I would keep him four feet on the ground , and ask the other people to control their dogs, keep distance , or keep walking on .


----------



## Anitsisqua (Mar 25, 2012)

carmspack said:


> scooping up may set up an alarm in the dog. I would keep him four feet on the ground , and ask the other people to control their dogs, keep distance , or keep walking on .


I'm only talking about loose dogs, which, unfortunately, is a common occurence. With other leashed/fenced dogs, we just keep walking.
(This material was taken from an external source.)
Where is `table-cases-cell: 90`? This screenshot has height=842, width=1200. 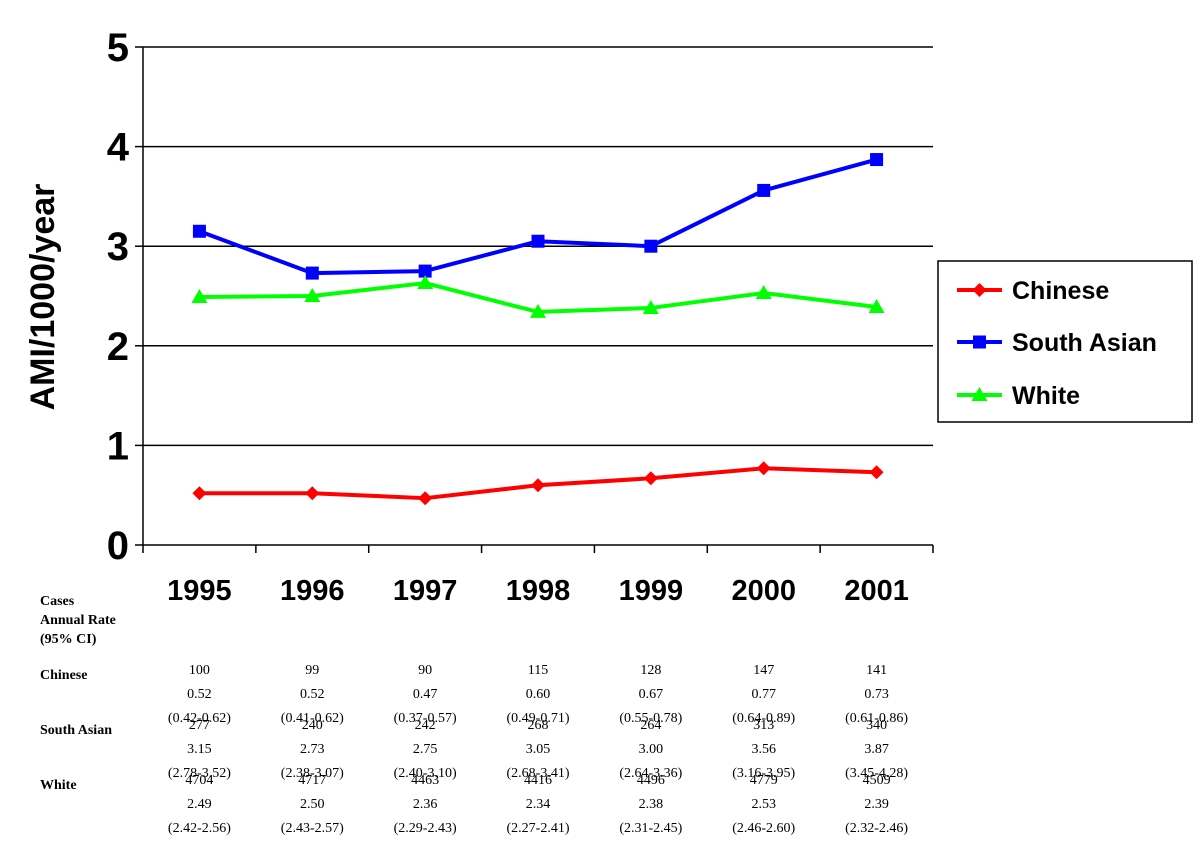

When a loose dog is coming for us, I calmly scoop him up and try to be as casual as possible with the other dog running around my legs.


----------



## kbella999 (Jan 6, 2012)

haha My girl Rusti is liver colored and most people don't believe she is a GSD purebreed but calling her a Border Collie was pretty far out there.



Sunflowers said:


> Would that be the German border?


----------



## Sunflowers (Feb 17, 2012)

Anitsisqua said:


> :blush: I scoop up my GSD puppy when I see other dogs coming.


How? 

Mine is 40 lbs!


----------



## Sunflowers (Feb 17, 2012)

Shade said:


> LOL! I get REALLY funny looks from many walking a small poodle and a large GSD puppy together, I can't wait until he's full grown and that'll really get them going


Yeah, I think I will get a black and tan Chi in the future, just for snicks ...:crazy:


----------



## Anitsisqua (Mar 25, 2012)

Sunflowers said:


> How?
> 
> Mine is 40 lbs!


Gabe's still about 22lbs, so it's doable.


----------



## Sunflowers (Feb 17, 2012)

Anitsisqua said:


> Gabe's still about 22lbs, so it's doable.


Heh, heh. Get back to me in 3 weeks.


----------



## Anitsisqua (Mar 25, 2012)

Sunflowers said:


> Heh, heh. Get back to me in 3 weeks.


Oh, I know. He's growing so fast...


----------



## SDChicken (May 6, 2012)

Well, I don't have a GSD....YET!! Dang it. Haha but I will!!

I've been asked if I have a dwarf GSD. I had to look around for a second before I realized they were asking about Meatloaf. I explained he was a Pembroke Corgi. They then said "No, he's a Cardigan. Pembrokes don't come in that color." Haha I just walked away. This coming from someone who didn't even know what he was to begin with.


----------